Directions for this task →
Output nothing except the lines from the one containing "You are a GUI" through the final line of the data, both included, typed exactly, minus the pictures.
══ Listed records ══
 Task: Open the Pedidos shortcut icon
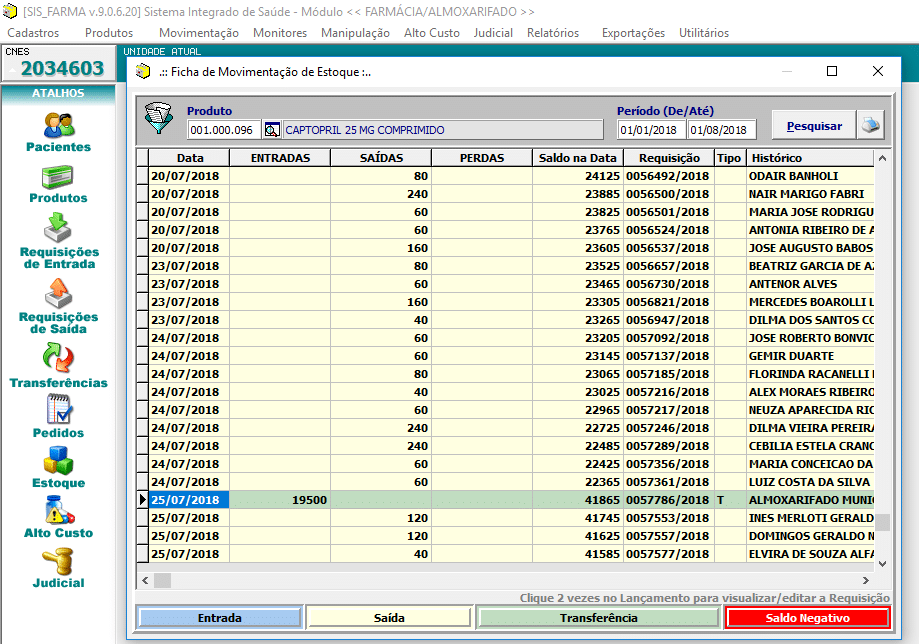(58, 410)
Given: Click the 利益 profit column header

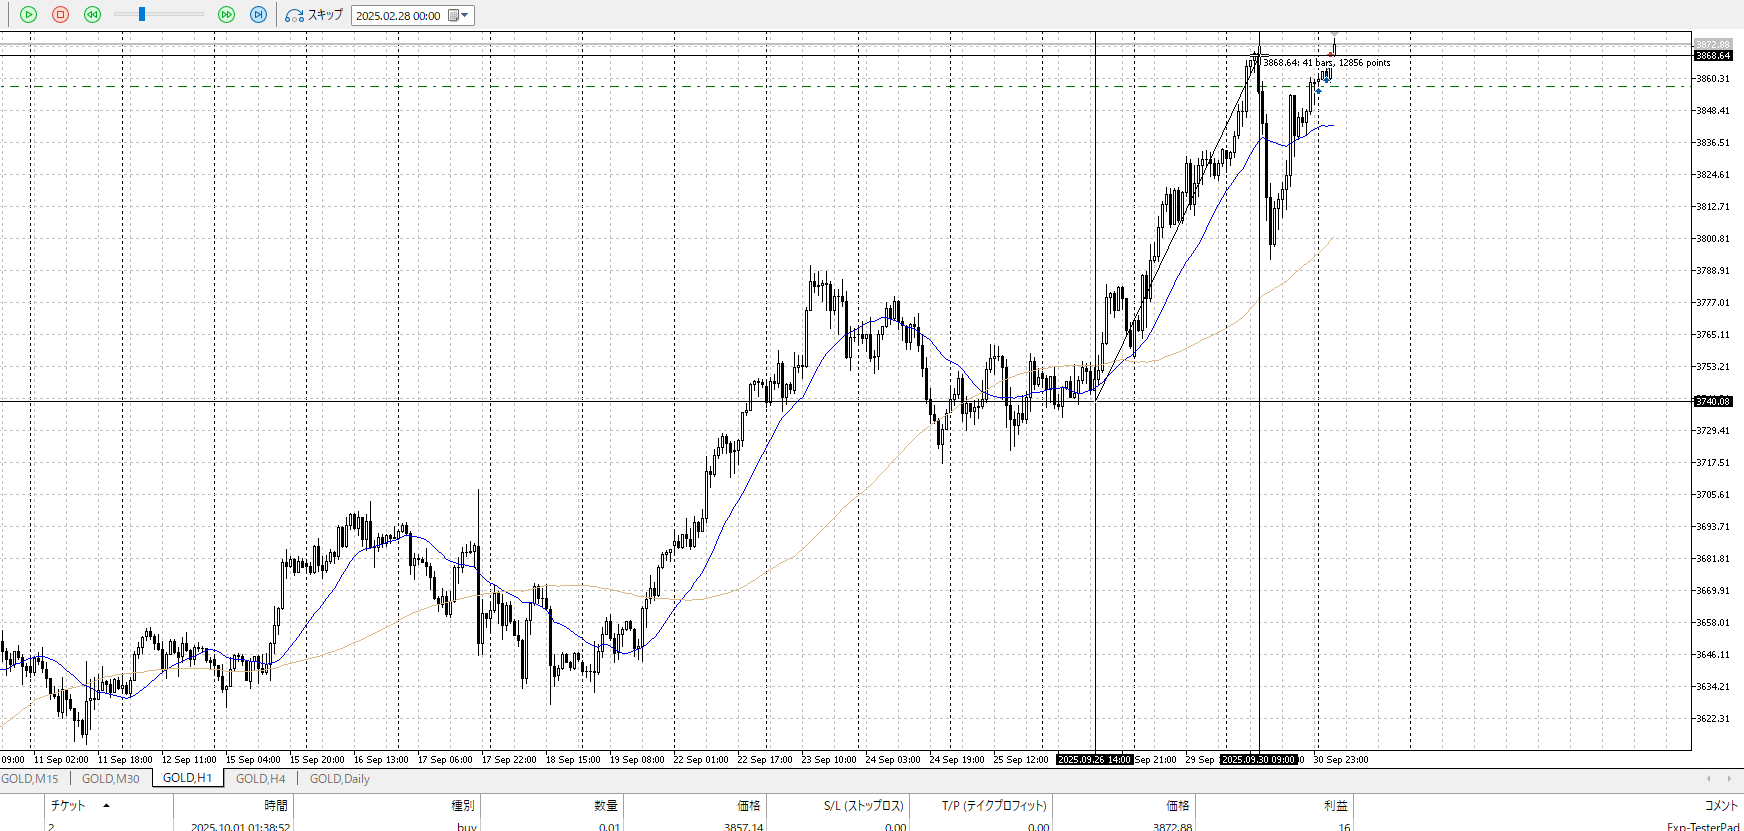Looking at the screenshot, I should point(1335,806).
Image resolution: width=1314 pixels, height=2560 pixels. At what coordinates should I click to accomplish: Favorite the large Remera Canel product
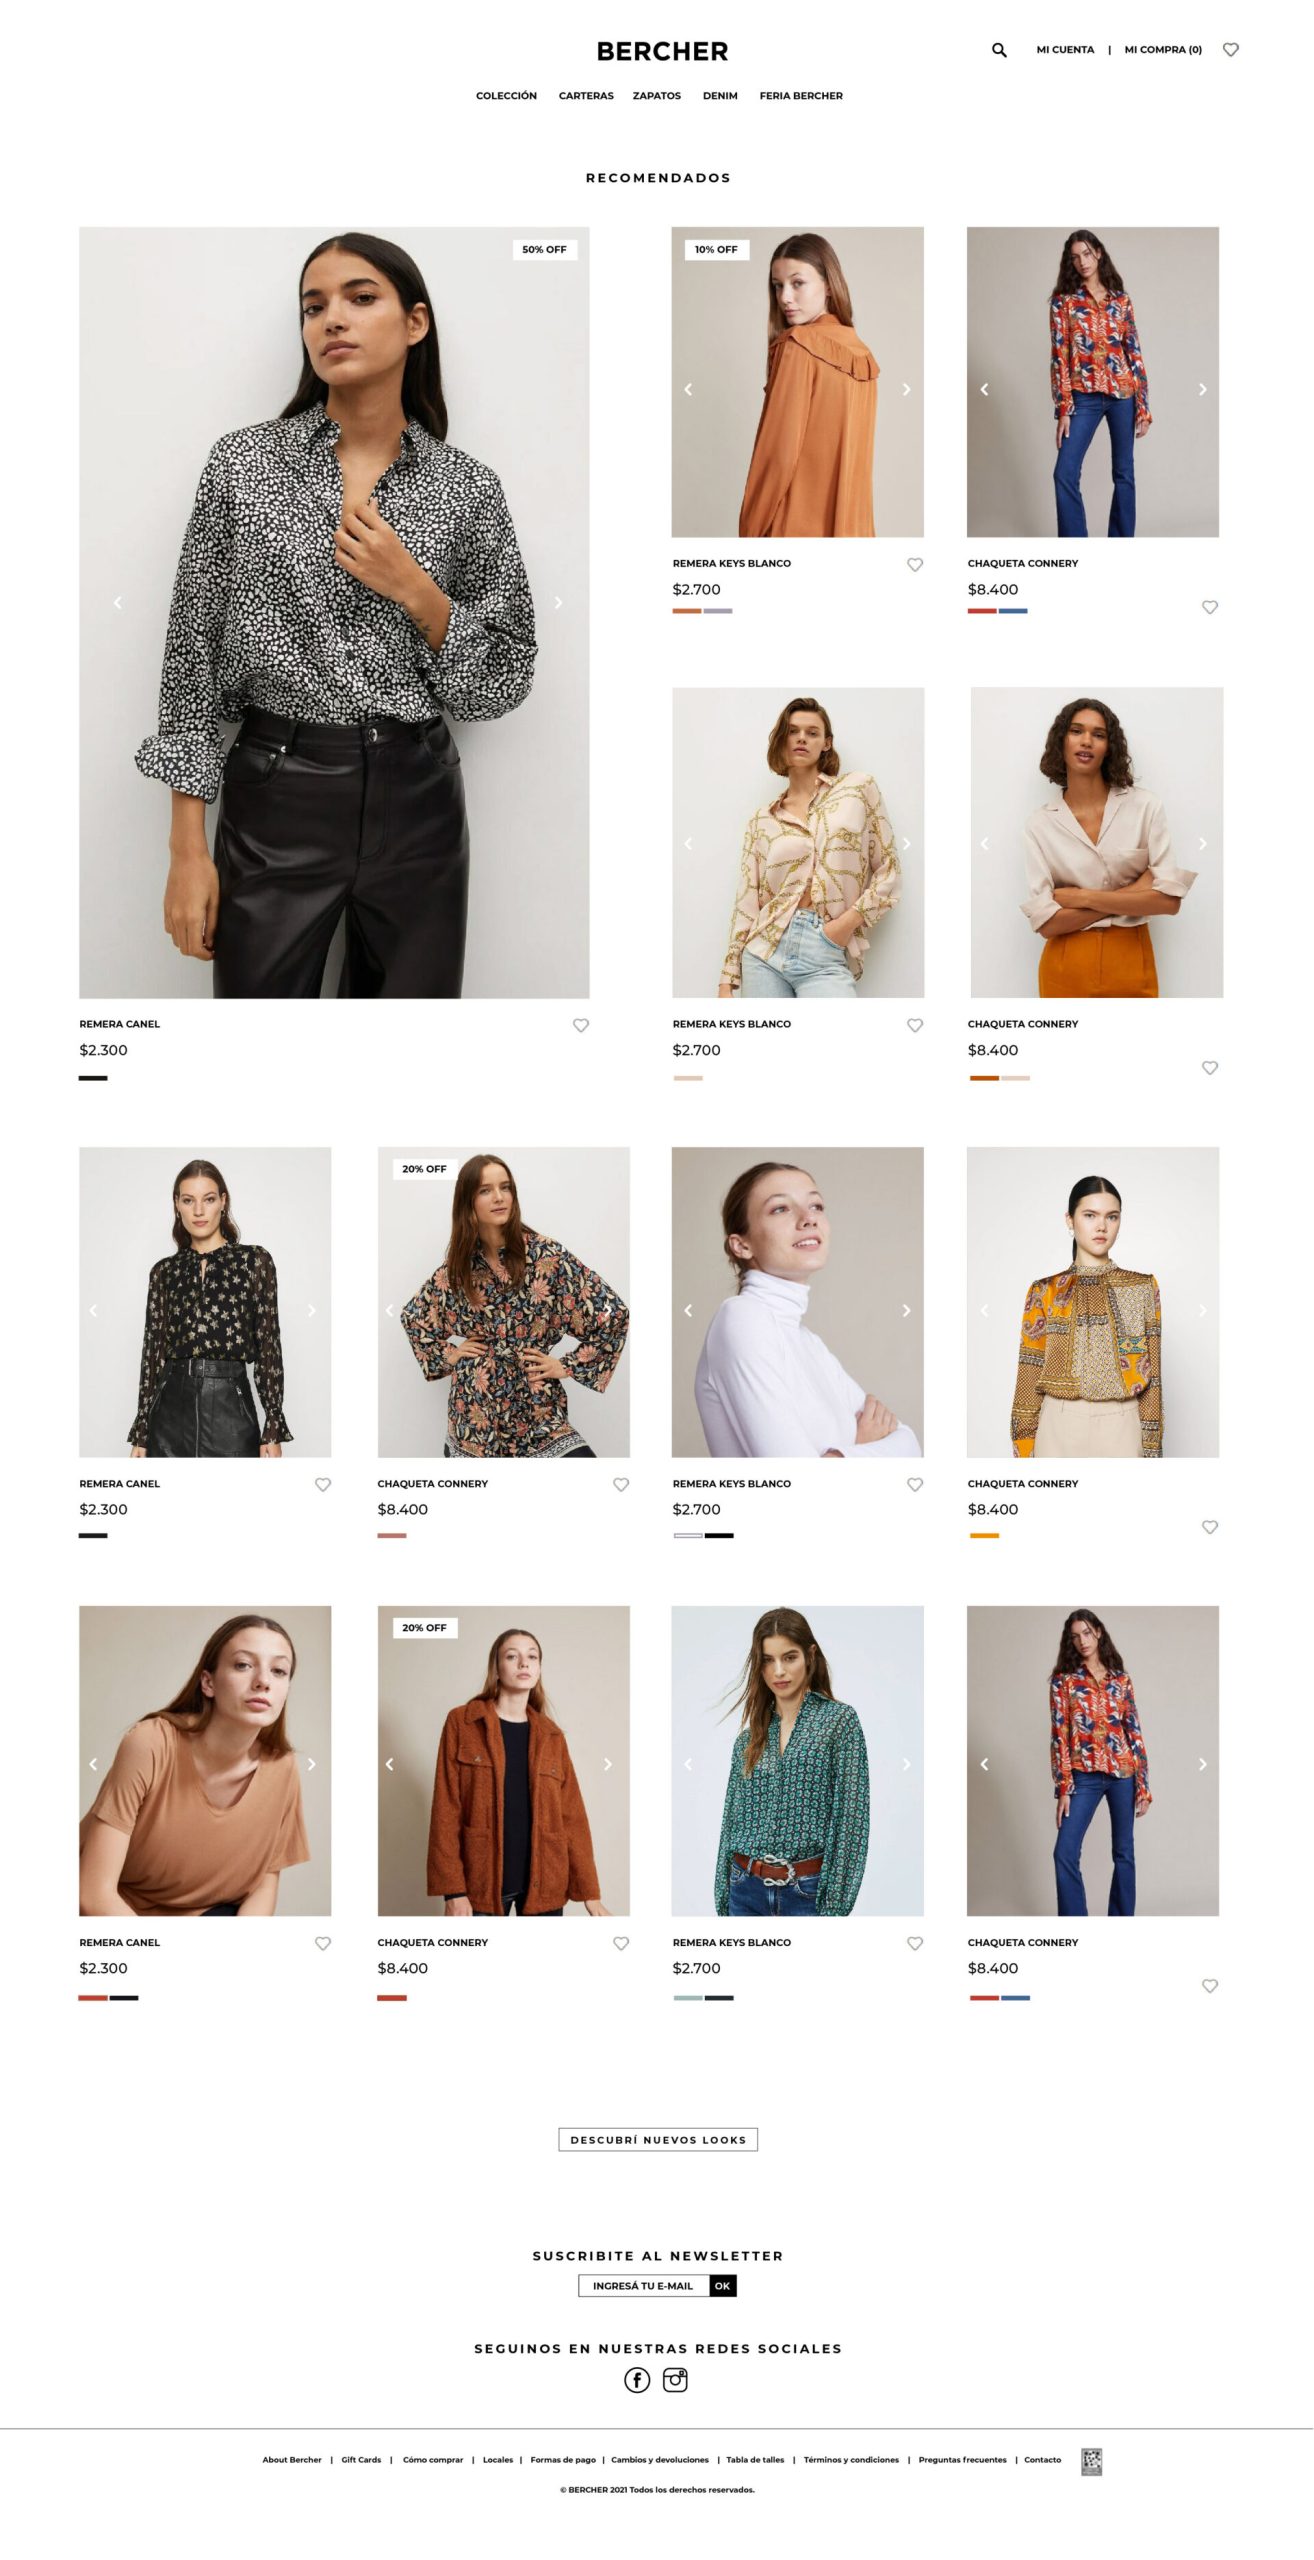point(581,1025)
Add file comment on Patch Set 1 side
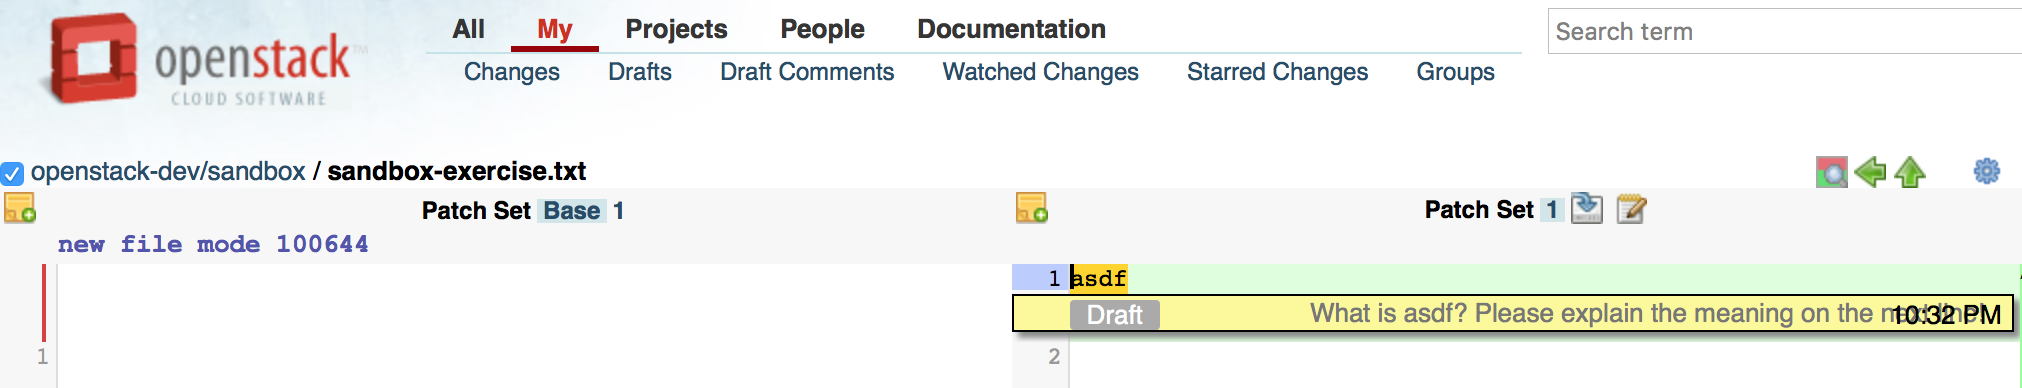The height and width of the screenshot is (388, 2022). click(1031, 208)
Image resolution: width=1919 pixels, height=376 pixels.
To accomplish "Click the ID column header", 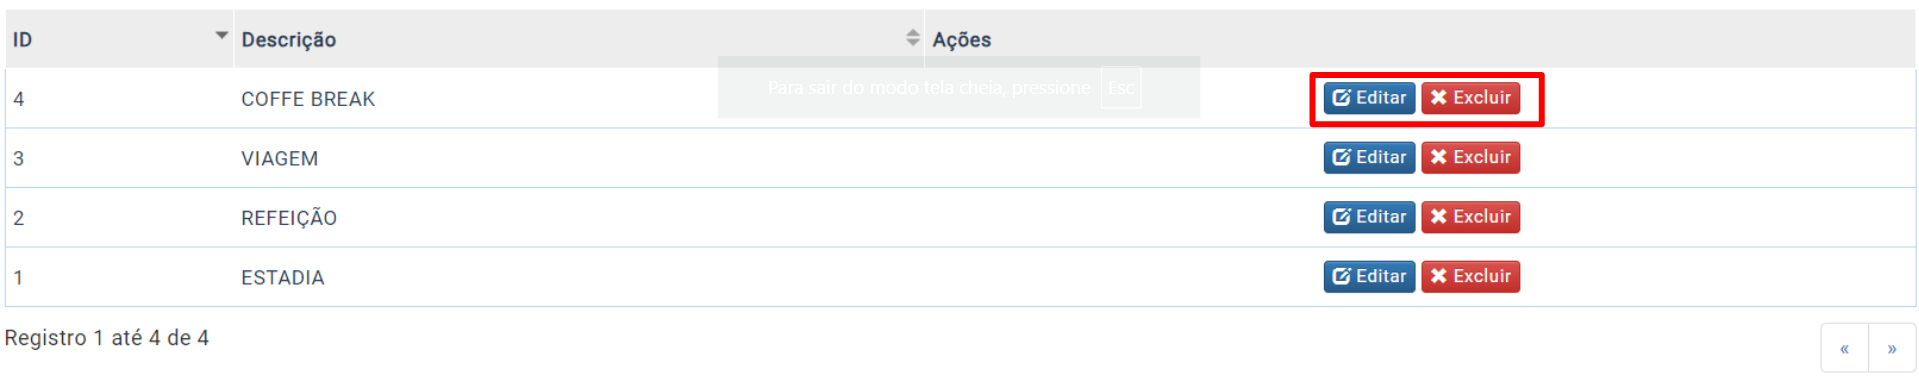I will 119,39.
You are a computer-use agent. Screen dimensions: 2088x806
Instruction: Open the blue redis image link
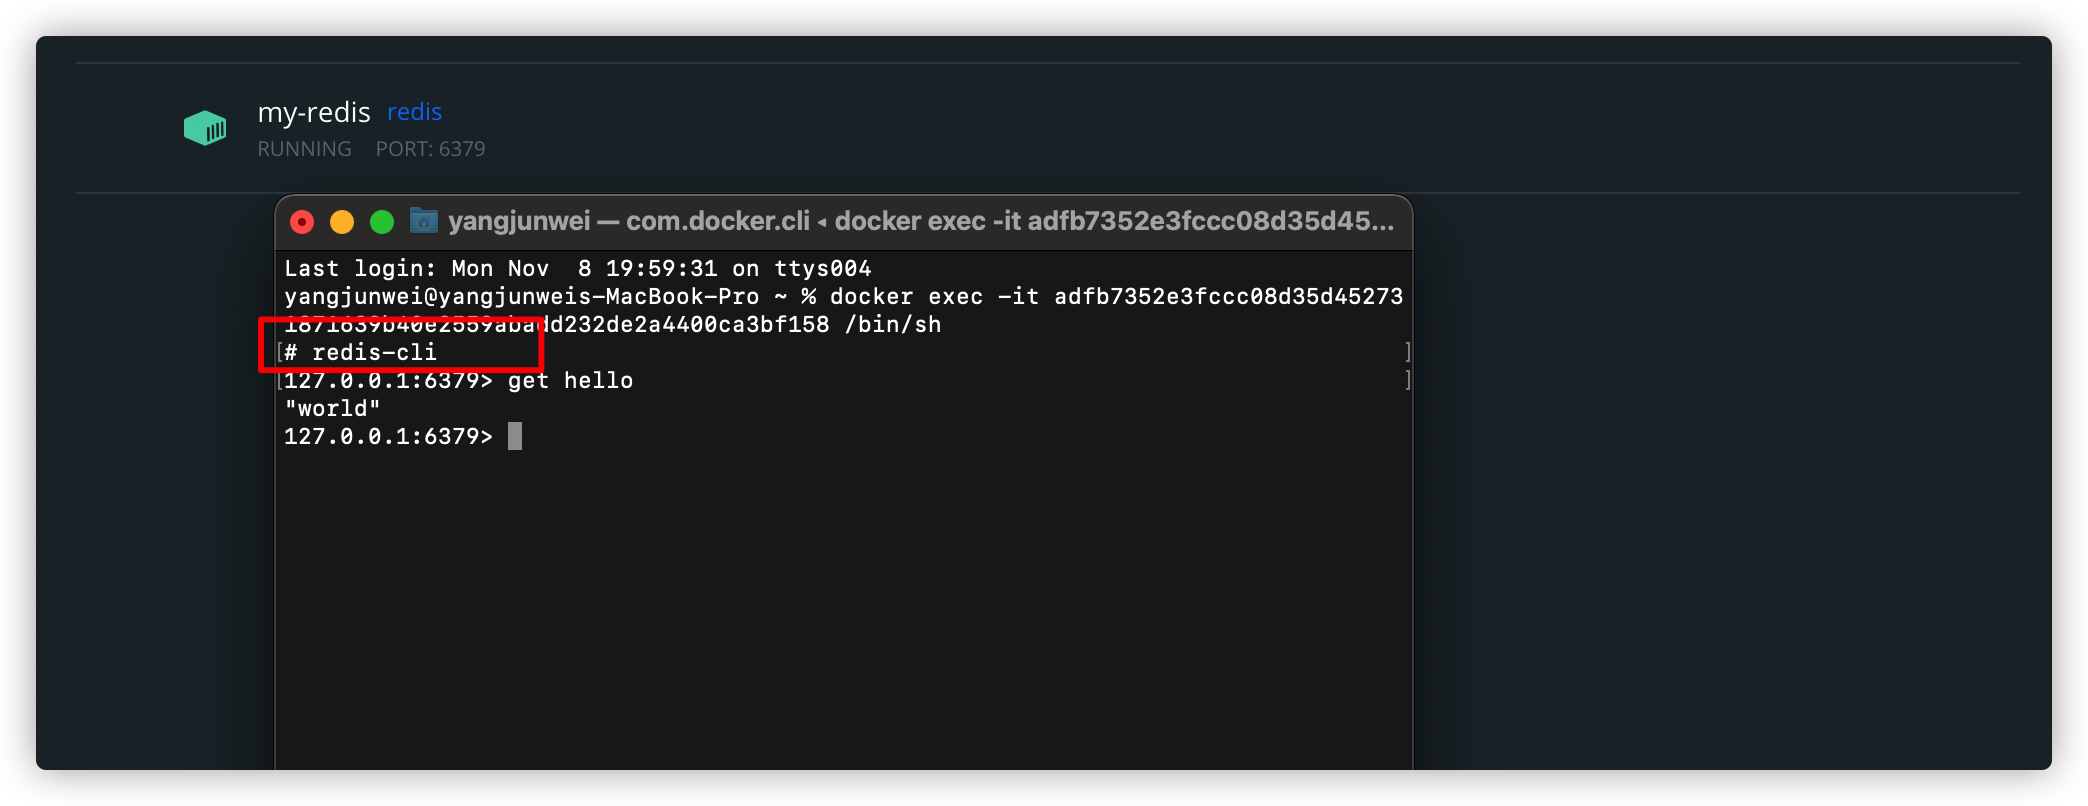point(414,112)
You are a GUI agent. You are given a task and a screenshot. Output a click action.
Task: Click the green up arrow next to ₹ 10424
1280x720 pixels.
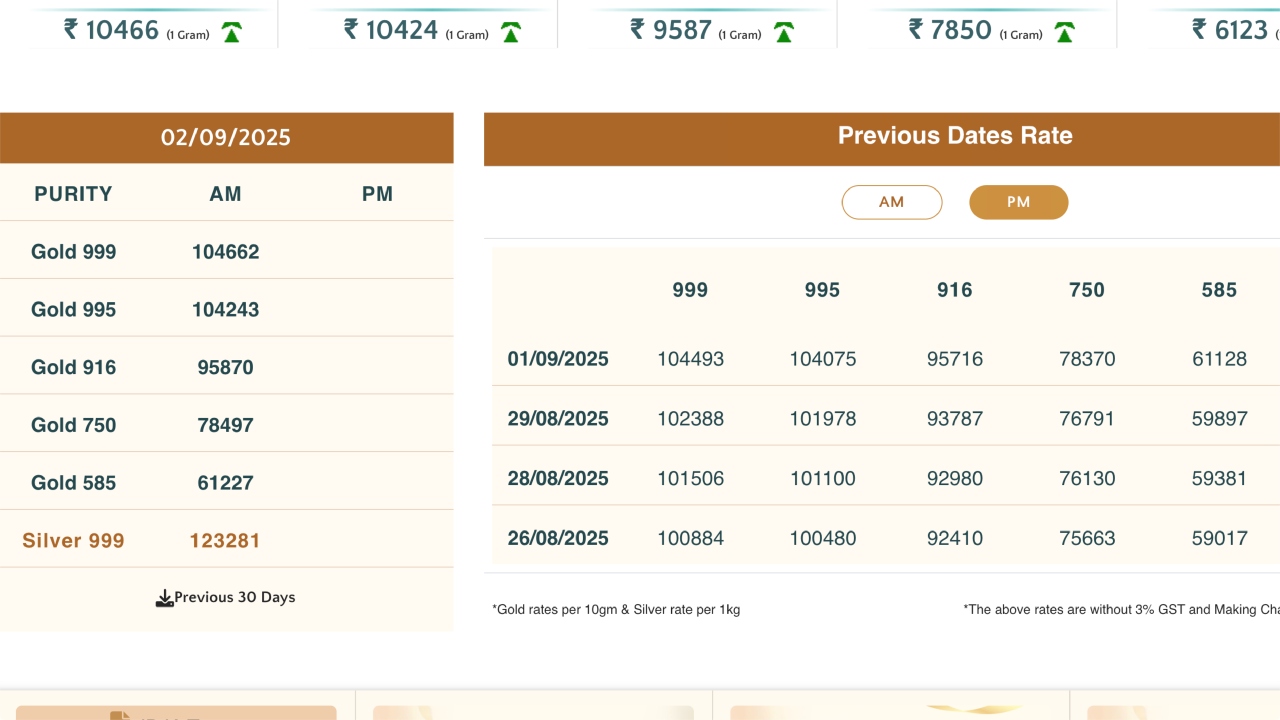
═══
Result of this exercise →
You are a GUI agent. You are given a task and a screenshot. Output a click action.
Task: Click the green up arrow next to ₹ 10424
1280x720 pixels.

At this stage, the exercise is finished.